L’œuvre sera traitée au moyen de différentes formes d’expressions. Avant tout le récit conté et interprété par les comédiens-conteurs, accompagnés au fil de l’histoire par un musicien. La musique viendra répondre à la parole, la rythmer, quelquefois s’y substituer. Les histoires seront racontées en alternance à une ou deux voix.
Alors que les interludes reliant les nouvelles font la part au collectif, les récits, plus développés, sont centrés sur des destins individuels. Certaines nouvelles, riches en dialogues, notamment Ylla, invitent à l’interprétation de personnages. Nous y voyons une théâtralisation possible tout en restant dans le récit. Ce qui concerne le monde des martiens, leurs coutumes, la télépathie, sera travaillé avec une chorégraphe et empreint d’une gestuelle particulière qui mettra en avant l’harmonie de la civilisation martienne.
La nouvelle Viendront de douces pluies est éminemment rythmique, car le récit ne comporte aucun personnage excepté les voix pré-enregistrées d’une maison terrienne automatisée. La parole et le mouvement seront étroitement liées pour souligner l’omniprésence de la machine.
Les interludes ont pour fonction de marquer les étapes successives de la conquête de Mars puis de l’évolution de la Terre vers une troisième guerre mondiale. Certains seront en voix-of ou dialogués, un autre réécrit sous une forme versifiée.
Nous utiliserons également le Chœur. Cette forme plus épique accentuera le tourbillon de cette colonisation spatiale.
Il n’y aura pas de décor, l’expression majeure du spectacle étant le Conte. L’éclairage figurera les changements de lieu et de monde. Une projection d’images réelles de Mars viendra illustrer certains passages du spectacle.
Christophe Hatey et Florence Marschal
Partenariat avec le CNES (Centre National d’Etudes Spatiales)
La scénographie consistera essentiellement en une projection d’images de Mars. Au départ, la cinéaste Clara Ott pensait créer des « univers martiens », mais grâce à notre récent partenariat avec le Cnes, nous avons rencontré Francis Rocard (astrophysicien au CNES) et François Forget (astrophysicien au CNRS). Ils nous ont fait découvrir de magnifiques vues de la planète rouge, nous persuadant qu’il serait bien plus intéressant d’utiliser les véritables images.
En effet, les récentes photos prises par les satellites nous donnent à voir un relief chaotique, sculpté par les vents, aux formes et couleurs étranges : Canyons gigantesques, vallées de débâcles, nuages de brume autour d’ « Olympus Mons », rides et failles striant le sol, tornades de poussières, ciel orangé, givre et manteaux de neige carbonique…
Tous ces paysages d’un autre monde emportent l’imagination. Ces images si concrètes évoquent des sensations, des sentiments, nous nous surprenons à y voir un tableau d’art moderne, un fond marin, une femme couchée…
Etonnamment, ces documents scientifiques présentent une correspondance avec le monde créé par Ray Bradbury dans son oeuvre poétique.

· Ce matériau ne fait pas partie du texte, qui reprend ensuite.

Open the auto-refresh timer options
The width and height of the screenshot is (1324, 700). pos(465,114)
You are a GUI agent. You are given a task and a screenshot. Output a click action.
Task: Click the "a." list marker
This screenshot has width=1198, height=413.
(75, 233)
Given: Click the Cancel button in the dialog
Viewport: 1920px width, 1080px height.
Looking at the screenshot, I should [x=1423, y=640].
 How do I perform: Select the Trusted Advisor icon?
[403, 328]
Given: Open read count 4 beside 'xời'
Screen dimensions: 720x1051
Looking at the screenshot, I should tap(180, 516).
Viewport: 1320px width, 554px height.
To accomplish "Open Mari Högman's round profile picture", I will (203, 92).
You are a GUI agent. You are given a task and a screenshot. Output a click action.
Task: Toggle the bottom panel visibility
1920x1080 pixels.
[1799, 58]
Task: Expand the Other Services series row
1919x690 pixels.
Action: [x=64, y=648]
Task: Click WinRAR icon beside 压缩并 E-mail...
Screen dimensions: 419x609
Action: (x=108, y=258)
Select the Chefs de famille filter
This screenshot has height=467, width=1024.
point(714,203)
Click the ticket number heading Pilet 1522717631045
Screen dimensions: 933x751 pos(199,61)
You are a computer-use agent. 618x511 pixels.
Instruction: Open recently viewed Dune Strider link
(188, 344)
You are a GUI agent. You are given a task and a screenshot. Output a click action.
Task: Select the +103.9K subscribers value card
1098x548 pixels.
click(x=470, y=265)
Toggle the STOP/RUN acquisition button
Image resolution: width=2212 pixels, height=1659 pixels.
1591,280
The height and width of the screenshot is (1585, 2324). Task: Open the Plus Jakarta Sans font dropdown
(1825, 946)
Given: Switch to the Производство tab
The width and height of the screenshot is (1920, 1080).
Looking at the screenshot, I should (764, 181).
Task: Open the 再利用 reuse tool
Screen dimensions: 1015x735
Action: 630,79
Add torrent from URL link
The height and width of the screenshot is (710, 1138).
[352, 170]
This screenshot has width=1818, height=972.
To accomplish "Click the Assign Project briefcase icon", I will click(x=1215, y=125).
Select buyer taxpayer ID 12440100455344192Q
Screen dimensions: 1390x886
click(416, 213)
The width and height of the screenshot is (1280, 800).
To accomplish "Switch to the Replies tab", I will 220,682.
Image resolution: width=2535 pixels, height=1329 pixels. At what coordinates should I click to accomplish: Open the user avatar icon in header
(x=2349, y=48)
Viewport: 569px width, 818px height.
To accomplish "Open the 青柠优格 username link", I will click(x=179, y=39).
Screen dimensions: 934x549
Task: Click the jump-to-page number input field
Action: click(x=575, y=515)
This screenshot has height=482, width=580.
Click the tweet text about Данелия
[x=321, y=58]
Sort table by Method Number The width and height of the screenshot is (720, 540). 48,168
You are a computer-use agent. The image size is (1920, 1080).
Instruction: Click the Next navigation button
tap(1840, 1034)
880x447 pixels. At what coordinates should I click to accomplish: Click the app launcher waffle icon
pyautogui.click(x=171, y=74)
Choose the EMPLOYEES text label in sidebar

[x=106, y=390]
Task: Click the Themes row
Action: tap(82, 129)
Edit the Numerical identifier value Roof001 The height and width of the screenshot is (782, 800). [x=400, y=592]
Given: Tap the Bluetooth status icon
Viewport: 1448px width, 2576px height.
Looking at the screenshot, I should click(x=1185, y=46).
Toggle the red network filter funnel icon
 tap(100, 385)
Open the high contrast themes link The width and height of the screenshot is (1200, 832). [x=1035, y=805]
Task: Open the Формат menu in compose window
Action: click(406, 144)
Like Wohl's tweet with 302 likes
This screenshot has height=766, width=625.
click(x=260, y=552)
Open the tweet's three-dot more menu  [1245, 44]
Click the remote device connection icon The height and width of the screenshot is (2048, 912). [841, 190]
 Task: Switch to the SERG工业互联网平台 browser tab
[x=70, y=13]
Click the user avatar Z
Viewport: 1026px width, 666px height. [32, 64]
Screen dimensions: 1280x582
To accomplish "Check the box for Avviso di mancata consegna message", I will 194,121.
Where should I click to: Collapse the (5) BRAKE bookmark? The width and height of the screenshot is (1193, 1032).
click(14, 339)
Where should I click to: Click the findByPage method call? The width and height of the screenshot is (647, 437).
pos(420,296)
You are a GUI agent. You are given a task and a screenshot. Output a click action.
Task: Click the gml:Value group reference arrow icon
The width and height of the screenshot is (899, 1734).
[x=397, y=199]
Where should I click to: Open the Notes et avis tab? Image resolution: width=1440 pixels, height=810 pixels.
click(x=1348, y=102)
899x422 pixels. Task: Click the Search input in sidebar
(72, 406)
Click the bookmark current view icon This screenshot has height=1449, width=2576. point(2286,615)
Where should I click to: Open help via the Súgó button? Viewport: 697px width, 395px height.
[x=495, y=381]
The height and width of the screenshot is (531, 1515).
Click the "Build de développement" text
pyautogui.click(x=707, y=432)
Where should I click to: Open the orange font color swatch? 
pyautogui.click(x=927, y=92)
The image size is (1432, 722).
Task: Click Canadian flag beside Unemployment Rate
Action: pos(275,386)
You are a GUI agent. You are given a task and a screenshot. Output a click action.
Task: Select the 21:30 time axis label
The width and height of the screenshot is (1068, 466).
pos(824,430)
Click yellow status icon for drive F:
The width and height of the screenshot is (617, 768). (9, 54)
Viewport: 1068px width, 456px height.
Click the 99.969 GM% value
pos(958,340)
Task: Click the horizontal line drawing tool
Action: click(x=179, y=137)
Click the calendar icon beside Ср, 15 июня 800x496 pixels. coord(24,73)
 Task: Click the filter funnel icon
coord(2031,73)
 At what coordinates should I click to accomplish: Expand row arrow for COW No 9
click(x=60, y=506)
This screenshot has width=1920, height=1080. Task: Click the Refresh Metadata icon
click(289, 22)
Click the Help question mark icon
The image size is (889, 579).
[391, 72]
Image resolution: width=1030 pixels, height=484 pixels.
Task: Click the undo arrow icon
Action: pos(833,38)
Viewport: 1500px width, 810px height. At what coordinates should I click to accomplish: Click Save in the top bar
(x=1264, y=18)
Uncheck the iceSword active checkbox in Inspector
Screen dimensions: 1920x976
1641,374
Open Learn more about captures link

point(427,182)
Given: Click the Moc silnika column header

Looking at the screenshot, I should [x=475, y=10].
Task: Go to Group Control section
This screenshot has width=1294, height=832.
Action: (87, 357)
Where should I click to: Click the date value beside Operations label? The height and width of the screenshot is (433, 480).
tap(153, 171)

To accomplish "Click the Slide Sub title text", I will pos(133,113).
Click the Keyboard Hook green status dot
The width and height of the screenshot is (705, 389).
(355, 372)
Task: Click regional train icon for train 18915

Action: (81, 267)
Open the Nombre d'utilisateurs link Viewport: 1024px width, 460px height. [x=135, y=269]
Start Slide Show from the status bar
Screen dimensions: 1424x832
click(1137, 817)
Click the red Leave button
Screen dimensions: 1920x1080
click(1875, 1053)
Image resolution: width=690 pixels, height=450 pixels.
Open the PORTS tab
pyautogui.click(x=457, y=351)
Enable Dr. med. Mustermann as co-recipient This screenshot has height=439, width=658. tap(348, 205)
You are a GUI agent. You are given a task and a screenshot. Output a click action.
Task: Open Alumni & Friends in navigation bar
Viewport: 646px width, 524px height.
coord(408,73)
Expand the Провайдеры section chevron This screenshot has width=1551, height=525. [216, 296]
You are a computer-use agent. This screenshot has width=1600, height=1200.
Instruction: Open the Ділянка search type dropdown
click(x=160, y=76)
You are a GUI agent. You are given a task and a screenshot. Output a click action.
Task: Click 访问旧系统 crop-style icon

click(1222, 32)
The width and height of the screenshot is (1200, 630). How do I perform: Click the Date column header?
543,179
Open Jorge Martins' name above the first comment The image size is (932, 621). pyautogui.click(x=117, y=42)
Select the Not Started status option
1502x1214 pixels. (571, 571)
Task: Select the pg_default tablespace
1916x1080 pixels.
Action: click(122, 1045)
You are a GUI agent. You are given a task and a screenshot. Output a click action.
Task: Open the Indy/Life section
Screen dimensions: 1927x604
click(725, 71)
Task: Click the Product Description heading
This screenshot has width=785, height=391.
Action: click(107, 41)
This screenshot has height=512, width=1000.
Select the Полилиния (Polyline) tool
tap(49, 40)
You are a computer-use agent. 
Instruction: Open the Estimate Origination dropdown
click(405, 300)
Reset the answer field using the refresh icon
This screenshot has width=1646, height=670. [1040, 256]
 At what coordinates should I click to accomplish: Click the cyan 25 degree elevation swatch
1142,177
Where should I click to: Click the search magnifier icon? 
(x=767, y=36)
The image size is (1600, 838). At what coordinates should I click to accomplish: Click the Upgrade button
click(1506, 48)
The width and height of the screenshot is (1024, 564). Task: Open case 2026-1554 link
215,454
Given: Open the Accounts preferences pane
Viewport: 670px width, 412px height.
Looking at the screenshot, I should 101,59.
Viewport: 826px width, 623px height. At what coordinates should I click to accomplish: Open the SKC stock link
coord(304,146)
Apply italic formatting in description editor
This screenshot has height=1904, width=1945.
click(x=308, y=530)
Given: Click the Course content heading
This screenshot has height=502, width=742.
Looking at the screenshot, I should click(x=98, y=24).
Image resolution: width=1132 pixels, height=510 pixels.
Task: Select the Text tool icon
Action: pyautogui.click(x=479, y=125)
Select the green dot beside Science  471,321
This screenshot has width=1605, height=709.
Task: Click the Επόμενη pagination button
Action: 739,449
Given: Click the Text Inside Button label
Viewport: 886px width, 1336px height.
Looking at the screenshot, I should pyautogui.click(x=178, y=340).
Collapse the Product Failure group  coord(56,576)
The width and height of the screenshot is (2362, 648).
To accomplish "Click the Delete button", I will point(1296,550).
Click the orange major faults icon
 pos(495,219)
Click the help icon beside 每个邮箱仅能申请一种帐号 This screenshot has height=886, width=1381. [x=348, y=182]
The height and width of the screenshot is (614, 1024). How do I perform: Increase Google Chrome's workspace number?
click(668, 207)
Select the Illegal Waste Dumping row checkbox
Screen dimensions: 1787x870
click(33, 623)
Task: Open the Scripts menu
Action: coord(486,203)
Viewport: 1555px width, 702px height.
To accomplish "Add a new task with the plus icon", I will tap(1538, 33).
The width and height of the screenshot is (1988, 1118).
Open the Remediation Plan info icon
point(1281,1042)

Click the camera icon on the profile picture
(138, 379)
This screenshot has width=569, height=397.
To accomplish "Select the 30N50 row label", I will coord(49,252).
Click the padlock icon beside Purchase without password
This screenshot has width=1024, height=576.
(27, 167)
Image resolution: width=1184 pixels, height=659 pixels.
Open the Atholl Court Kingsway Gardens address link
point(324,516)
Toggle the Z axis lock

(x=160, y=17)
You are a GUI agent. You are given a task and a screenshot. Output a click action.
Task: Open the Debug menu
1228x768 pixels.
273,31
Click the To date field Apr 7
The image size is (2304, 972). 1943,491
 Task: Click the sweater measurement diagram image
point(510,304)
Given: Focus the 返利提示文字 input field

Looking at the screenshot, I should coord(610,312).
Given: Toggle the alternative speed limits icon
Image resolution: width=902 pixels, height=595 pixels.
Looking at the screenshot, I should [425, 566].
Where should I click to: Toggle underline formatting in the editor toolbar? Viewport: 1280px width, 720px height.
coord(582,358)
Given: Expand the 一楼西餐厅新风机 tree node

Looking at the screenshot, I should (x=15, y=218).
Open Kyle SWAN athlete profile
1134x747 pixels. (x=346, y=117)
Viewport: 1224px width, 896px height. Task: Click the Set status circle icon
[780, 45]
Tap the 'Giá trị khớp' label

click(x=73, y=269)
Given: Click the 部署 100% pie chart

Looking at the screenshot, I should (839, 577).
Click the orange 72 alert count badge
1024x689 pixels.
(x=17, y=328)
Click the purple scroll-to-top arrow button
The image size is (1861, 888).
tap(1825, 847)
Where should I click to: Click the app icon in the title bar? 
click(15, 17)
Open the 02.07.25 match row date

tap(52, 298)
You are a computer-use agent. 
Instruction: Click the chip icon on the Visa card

La planète rouge fascine. Si lointaine encore et si proche à la fois. Une planète vierge, inconnue. Prochaine étape de l’exploration spatiale. Sur Terre, nous vivons désormais dans un monde en vase clos, cartographié, qui n’offre plus de place au désir incessant d’expansion vers l’ailleurs.
Même s’il est peu probable que cette épopée martienne voit le jour, l’imagination abolit la distance et le temps. La fable futuriste de Ray Bradbury nous invite à penser un autre monde, agissant comme un miroir, nous renvoyant une fois de plus à nous-mêmes.